> _SOURCE PASSAGE_
====

Yeah, I've been in multiple customer meetings where they give us super strong positive feedback on our software capability, yeah.
Yeah, so I think the company maybe hasn't thought of itself typically as a software company. That's something that we're changing moving forward is really thinking about how we could invest in software to drive stickiness of the products.
Thank you. If I could just follow up quickly on the OCS, in terms of the $2 billion TAM, obviously a lot going on with hyperscalers and it's an area that you're really excited about. In the $2 billion TAM, is that mostly hyperscaler or some of the other areas that you talked about, Jim, part of that?
Yeah, I would say mostly hyperscaler. That's who we would expect to certainly be the early adopters and to drive that certainly that first few years of adoption, right?
I think eventually we would expect to see greater adoption, wider adoption to kind of the next, the second tier, et cetera, right? Initial adoption, hyperscalers, yep.
Vivek? Great, thank you. Vivek Arya?

====

> _RECORDS_
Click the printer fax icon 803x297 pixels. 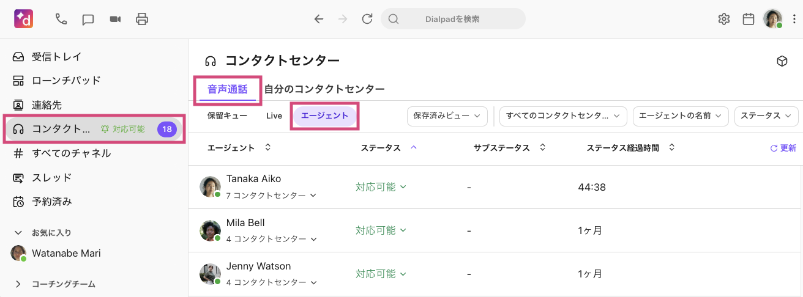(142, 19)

====

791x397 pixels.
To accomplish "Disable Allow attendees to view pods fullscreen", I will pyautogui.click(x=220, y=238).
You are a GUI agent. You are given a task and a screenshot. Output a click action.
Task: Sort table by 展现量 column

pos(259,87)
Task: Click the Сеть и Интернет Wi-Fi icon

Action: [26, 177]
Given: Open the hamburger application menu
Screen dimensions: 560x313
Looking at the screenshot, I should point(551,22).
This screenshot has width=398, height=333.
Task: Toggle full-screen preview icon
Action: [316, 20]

====

> _REQUIREMENTS_
[1] According to the call transcript, who is expected to make up most of the $2 billion TAM for OCS?
[2] Pick up the call transcript after its last line and keep it going.
These records come from a separate source and are unrelated to the call transcript.

> _ANSWERS BY TASK_
[1] Mostly hyperscalers.

[2]
Vivek Arya from Bank of America Securities. Thanks for a very informative analyst day. I had two questions. First one on gross margins. If we kind of double-click on the two segments, could you give us a sense for where the gross margins are relative to the corporate average today? What I'm really going with that is what's going to be the bigger driver of getting to your 42% plus target, right? Is it the comm segment where I think, Sherri, you mentioned you're optimizing for market share, or is it the improvement in the industrial segment? How revenue-dependent is the achievement of those gross margins?
Yeah, so the industrial part of our segment, I mean, that of our company, that gross margin is higher. That is higher than the corporate average. The data center and communications gross margin is lower than the industrial gross margin. That is the way to think about the gross margins of both of those segments. In terms of what is going to be the biggest impact that drives us to help to get us to the greater than 42%, the biggest box on that chart was cost. Even though data center and communications we talked about, we are trying to share gain is very important to us, but we will get benefits on cost, right? I mean, there is lots of opportunity in data center as that revenue grows to get even more efficiencies and more cost reductions there. Yield improvements are one. I am certainly direct material cost.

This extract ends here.